ディジタルって何だ?

コンピュータの本や雑誌を読んでいると「ディジタル」という言葉がしばしば登場します。いえ、コンピュータには限りません。私たちのまわりには、時計でもレコードでもディジタルが溢れていて、ごく当たり前のようにこの言葉を使っています。

では、ディジタルとはいったい何なのでしょうか? いろんなものを高性能にしてくれそうな、この秘密のおまじないは何ものなのでしょう?

もともとディジタル(digital)とは、指を表すラテン語のdigitusから生まれたことばです。これからも分かるように、一つひとつの要素を指さし数えられるような、区切りのある状態をディジタルと呼びます。

これに対応するのがアナログで、先祖は比例していることを表すギリシャ語analogosにさかのぼります。つまり、アナログとはもとの形を変えずに、そのまま大きくしたり小さくしたりして移し替えた状態を言います。

例えば楽器の音の波形のような複雑な形がある場合、それをできるだけ相似形に写し取ろうというのがアナログ、もとの形を数多くの部分に分解し、それぞれの部分を数量化して扱いやすく(数えやすく)するのがディジタルということになります。

では、情報をディジタルで扱うとどのようなメリットがあるのでしょうか。

(digital vs analog) ディジタルとは、曖昧な中間部分を切り捨てて、はっきりした数字に置き換えていくことです。そのため、これを扱う装置は微妙なデータを苦労して判別する必要がなく、単純な判断に専念できます。

オーディオを例に考えてみましょう。LPのようなアナログの録音の場合は音の波形をそのままレコードの溝の形に反映させています。ですから、少しの狂いも音のひずみになったり、埃がそのまま情報の一部として雑音になったりするのです。

これがディジタルのCDになると、ディスク上の凹凸でデータが有るか無いかを判断します。微妙な違いではなく、凹か凸かを考えればよいのですから、ディスクに記録されたデータをほとんど完全に読みとることが可能です。図のように、アナログの場合波の形が乱れると情報が全く異なってしまいますが、ディジタルの場合は少しぐらい傷があっても大きく分けてどちら(凹凸)かが判断できればよいのですから、ノイズに強く、エラーが起きにくいということが分かるでしょう。

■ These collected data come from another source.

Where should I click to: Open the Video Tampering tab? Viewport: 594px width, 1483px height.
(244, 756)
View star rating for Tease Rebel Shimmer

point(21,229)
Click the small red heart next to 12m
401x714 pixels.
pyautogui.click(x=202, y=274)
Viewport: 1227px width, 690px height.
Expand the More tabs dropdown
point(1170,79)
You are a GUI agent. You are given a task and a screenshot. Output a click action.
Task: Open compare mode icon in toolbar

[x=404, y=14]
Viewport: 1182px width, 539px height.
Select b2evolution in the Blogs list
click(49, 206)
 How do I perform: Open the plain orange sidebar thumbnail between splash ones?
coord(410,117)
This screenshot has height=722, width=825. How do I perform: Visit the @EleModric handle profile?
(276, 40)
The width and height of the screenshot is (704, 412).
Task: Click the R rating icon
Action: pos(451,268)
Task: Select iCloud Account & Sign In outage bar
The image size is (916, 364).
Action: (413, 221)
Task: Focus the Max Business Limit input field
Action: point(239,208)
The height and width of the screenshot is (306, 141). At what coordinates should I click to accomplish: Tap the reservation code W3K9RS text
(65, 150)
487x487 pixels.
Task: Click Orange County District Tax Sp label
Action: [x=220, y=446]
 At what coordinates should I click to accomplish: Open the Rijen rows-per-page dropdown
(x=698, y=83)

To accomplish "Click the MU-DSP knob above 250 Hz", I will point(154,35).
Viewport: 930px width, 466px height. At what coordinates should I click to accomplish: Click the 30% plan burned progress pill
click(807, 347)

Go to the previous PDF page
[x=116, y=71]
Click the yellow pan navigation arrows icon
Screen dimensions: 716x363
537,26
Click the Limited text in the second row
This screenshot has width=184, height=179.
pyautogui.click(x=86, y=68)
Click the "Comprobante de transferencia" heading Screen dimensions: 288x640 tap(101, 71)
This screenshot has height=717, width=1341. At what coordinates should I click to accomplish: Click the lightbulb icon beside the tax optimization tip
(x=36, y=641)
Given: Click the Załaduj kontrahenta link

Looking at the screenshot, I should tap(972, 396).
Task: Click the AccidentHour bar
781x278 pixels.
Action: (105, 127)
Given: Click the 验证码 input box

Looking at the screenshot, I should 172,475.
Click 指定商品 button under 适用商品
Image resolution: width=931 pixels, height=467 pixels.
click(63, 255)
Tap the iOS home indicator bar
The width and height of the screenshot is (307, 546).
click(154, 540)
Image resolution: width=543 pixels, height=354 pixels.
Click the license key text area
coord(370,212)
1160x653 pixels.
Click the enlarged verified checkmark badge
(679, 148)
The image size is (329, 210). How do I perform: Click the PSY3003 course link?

現在のコンピュータは2進数を用いたディジタル計算機です。1と0というのは、論理的には真と偽、YESとNOを表すことができる、情報の最も基本的な表現形態です。またこれは電気のONとOFF、磁石のNとSにも対応させることができます。つまり、論理的な判断を電気的、磁気的な属性に置き換えて処理することが可能になるわけです。しかも、考える必要があるのは1か0かの2つの場合だけ。単純な判断ですから、高速で正確な装置を作ることができます。1か0かの操作を気が遠くなるほど繰り返すことで、高度な計算を行っているのがコンピュータなのです。

もちろん、1と0だけで複雑な情報を表現するには、非常に大量のデータを高速に処理しなければなりません。ディジタル回路を高度に集積するICの発明によって、これが可能になりました。実際、PowerPCクラスのチップは、ほんの数センチ角の面積に300万個前後のトランジスタが詰め込まれているのです。

この単純さは、情報の複製を作るときにも大きな威力を発揮します。アナログの録音は、ダビングを繰り返すたびに音質の劣化は避けられません。これに対し、CDなどのディジタル音源は理論的には音質の劣化なしに完全にコピーすることができます。単純な1か0かを写すだけなので、間違いの入り込む可能性が極めて小さいのです。

また、情報が数値化されていると、それに対してある計算を施してデータを変換するということが容易になります。グラフィックソフトによる多彩な画像処理は、画像情報がディジタル化されてはじめて可能になったものです。

ディジタルという考え方は、コンピュータで情報を扱うための根底を支えているといって良いでしょう。文字も音も画像も、全ての情報をディジタル情報に置き換え、一括して計算処理できるようになったからこそ、コンピュータが私たちにとって役立つツールになったのです。